"Blueprint" Calls For Balance Between Resource Development, Recreation, And The Environment On Public Lands

August 7, 2013

Is the country’s approach to public lands management balanced, or is it skewed toward resource development at the expense of the environment and recreation? A coalition of conservation groups believes it is skewed, and wants the Obama administration, and Congress, to provide that missing balance.

In a report issued Wednesday morning, the coalition -- The Wilderness Society, the Conservation Lands Foundation, the Center for Western Priorities, and the Western Energy Project -- call for a more concerted effort by the federal government to ensure that resource development is “economically sustainable, environmentally sound, and publicly supported.”

The question, of course, is whether the Obama administration, on which the report leans most heavily, and Congress agree that public opinion is for more balance and whether that desire can prevail against any Washington gridlock or industry lobbying.

"The last Congress was the first since World War II to not protect a single new acre of public land as a park, national monument or wilderness area. And the administration has been leasing lands for oil and gas development two-and-a-half times faster than it has been protecting lands for the American public,” Jamie Williams, president of The Wilderness Society, told a small group of reporters during a half-hour conference call Tuesday. “There is a Gold Rush mentality right now on our public lands, and that mentality not only puts the energy boom at risk of bust, but it also has real costs to America’s recreation, tourism, and outdoor economy.

“The bottom line is that we need to be as intentional about conservation as we are about energy development, putting conservation on equal ground with development.”

The 36-page report, A Blueprint For Balance, Protecting America’s Public Lands for Future Generations Amid the Energy Boom, is just the most recent call for the federal government to be more circumspect in its approach to public lands management, whether the focus is reaction to climate change or resource extraction.

Most recently a newly formed organization of retired National Park Service employees, Park Rangers For Our Lands, has called for better oversight of fracking, while the Natural Resources Defense Fund and the Rocky Mountain Climate Organization have warned of the impacts on the parks of climate change in a series of reports.

Cognizant of the gridlock in Congress, those groups behind the Blueprint For Balance outline a list of recommendations that, largely, can be taken by the administration without congressional action. Those recommendations range from having President Obama turn to the Antiquities Act to create national monuments if Congress doesn’t act to preserve lands, establishing additional wildlife refuges, and considering the economic value of recreation on public lands when making land-management decisions. There's also a request that the administration boost the royalty rates on oil and gas leasing to bring them more in line with what states levy, requiring companies to mitigate for drilling impacts, and giving priority to leasing proposals on “low-conflict areas or areas that conserve land.”

“The health of public lands and access to public lands are of particular importance to Latino communities,” said Maite Arce of the Hispanic Access Foundation. “Ninety-four percent of Latinos in the West see forests, national parks, and wildlife areas as an essential part of Western economies.

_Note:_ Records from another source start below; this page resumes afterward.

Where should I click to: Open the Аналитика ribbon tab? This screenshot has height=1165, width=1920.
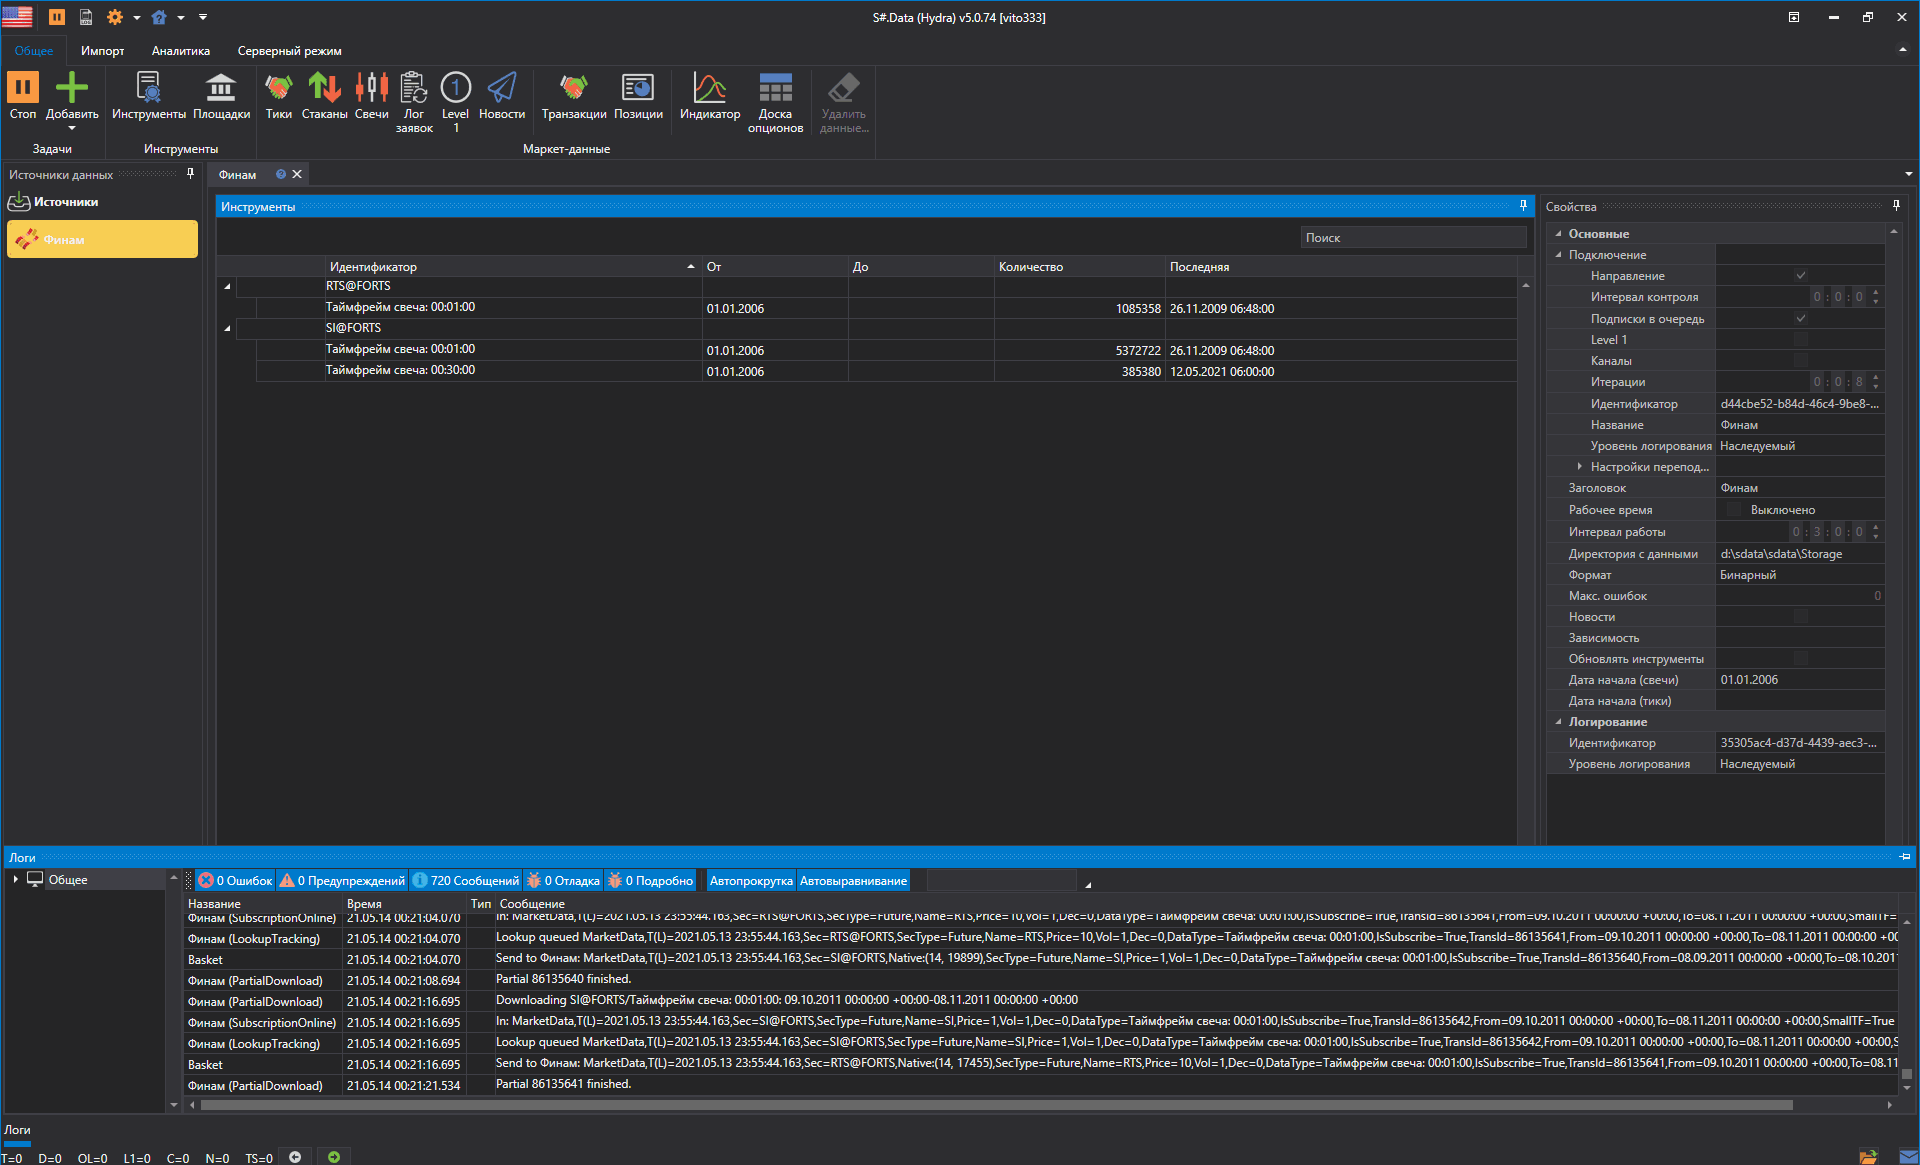click(x=180, y=51)
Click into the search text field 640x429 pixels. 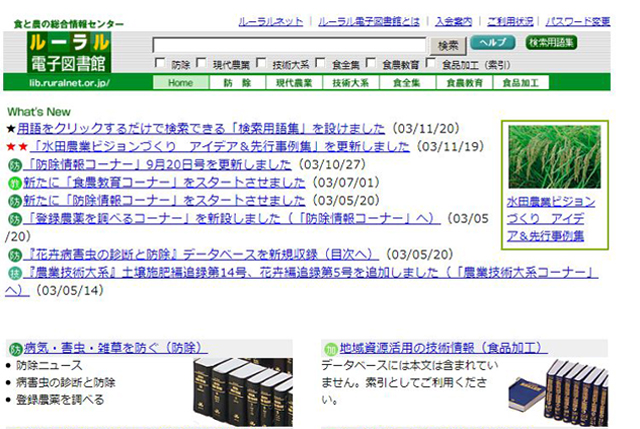(290, 45)
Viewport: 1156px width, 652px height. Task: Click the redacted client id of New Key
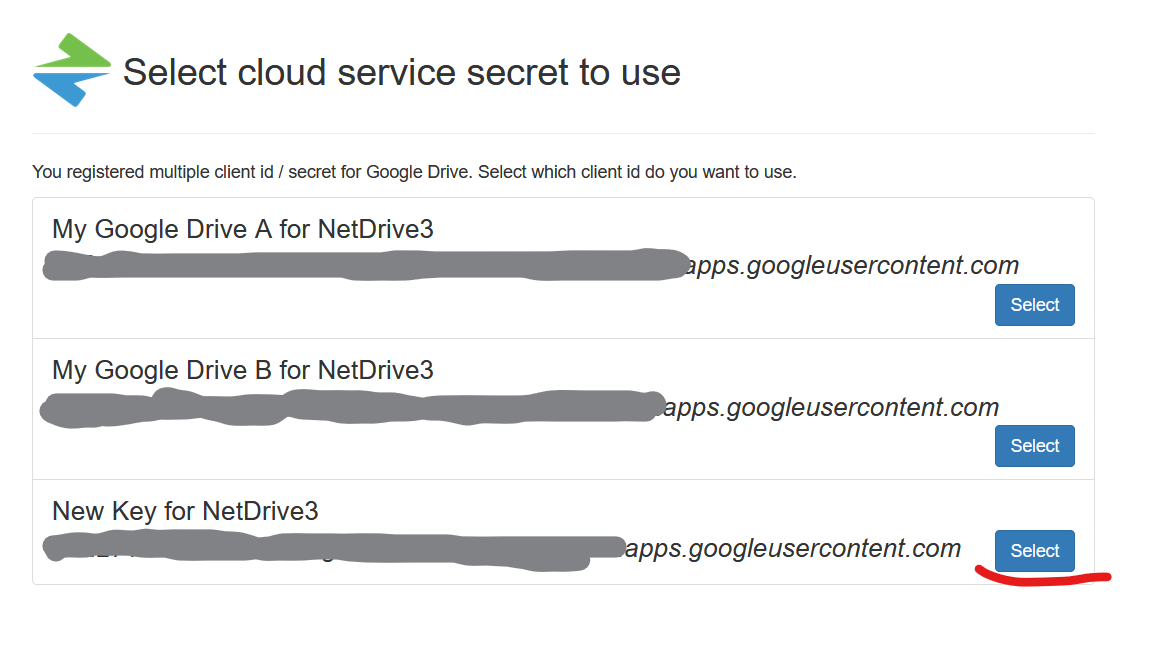(x=330, y=549)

And for middle-class families like my own, national parks and America’s conservation lands are our playgrounds.”

During the conference call, the coalition’s representatives stressed that public attitudes about federal lands were changing, and that it’s time that laws and regulations governing resource extraction change along with them.

“(The Blueprint) reflects the new reality that land in its natural state has economic value. Historically, making a living off the land often required resource extraction. But in the 21st century, many Western communities have proven that it’s also possible to make a living off our public lands in a sustainable way, through a vibrant recreational economy,” explained Ashley Kornenblat, who owns Western Spirit Cycling, a bike shop and tour company based in Moab, Utah.

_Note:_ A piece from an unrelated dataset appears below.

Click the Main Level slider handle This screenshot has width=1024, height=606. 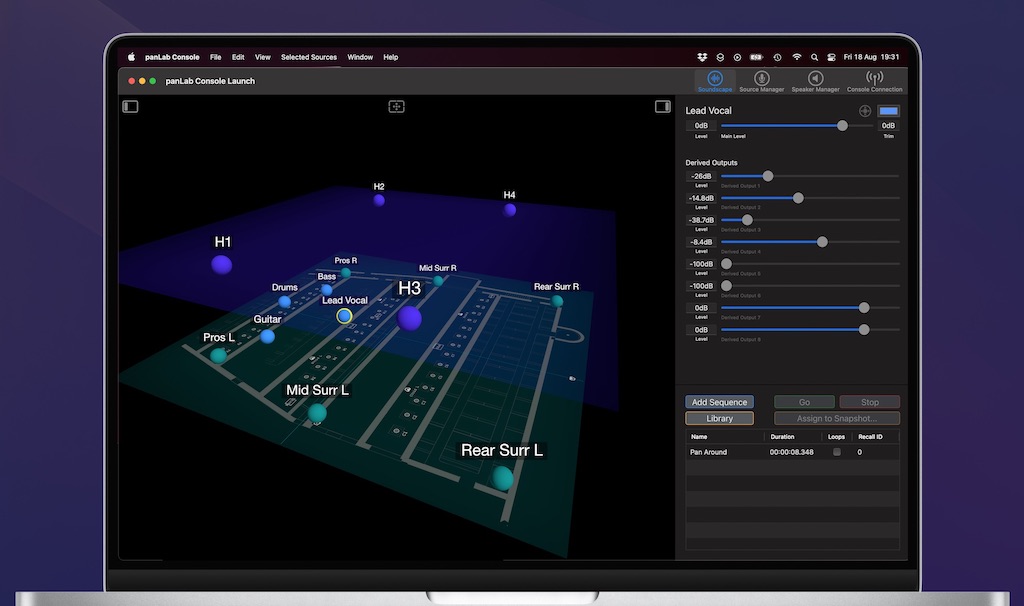(842, 126)
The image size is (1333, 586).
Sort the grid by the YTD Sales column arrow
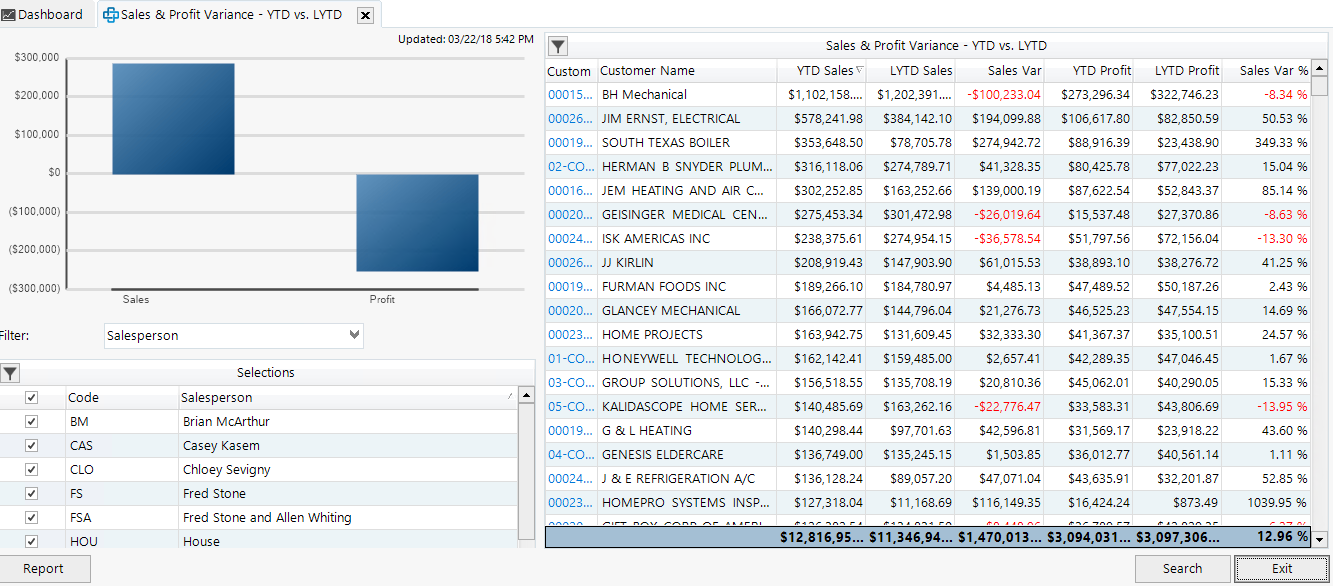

“It’s also true that many businesses choose to locate near these protected public lands, because they know it will give them a competitive advantage to recruiting top talent to their business,” she added, citing the recent decision by Adobe Systems, Inc., and Goldman Sachs to open offices in the Salt Lake Valley.

"Unfortunately, because so many land-management policies were written for a different time and a different reality, we’re still seeing this incremental degradation of recreation assets upon which many communities now depend, and lots of businesses have invested, with the assumption that those recreation assets will be there.”

One section of the Blueprint calls for oil and gas companies that employ “fracking” processes to recover fuels to disclose what chemicals they use in their operations and to improve the “standards for managing wastewater discharge.”

From her base of operations in Moab, Ms. Korenblat is convinced public opinion will, in the end, sway those in the administration and those in Congress to provide the balance called for in the report.

“What a lot of members are starting to notice and learn more about is how powerful the recreation community is in their district. And that is starting to change the view that resource extraction should always have the upper hand, that should always come first,” she maintained.

“The jobs provided by recreation, and the recruiting that’s happening, where companies like Goldman Sachs and Adobe are moving to Salt Lake because of the recreation assets nearby, people are starting to recognize the revenue that’s coming from this source. That’s starting to make a difference in the way members of Congress are thinking about it, especially those from the West.”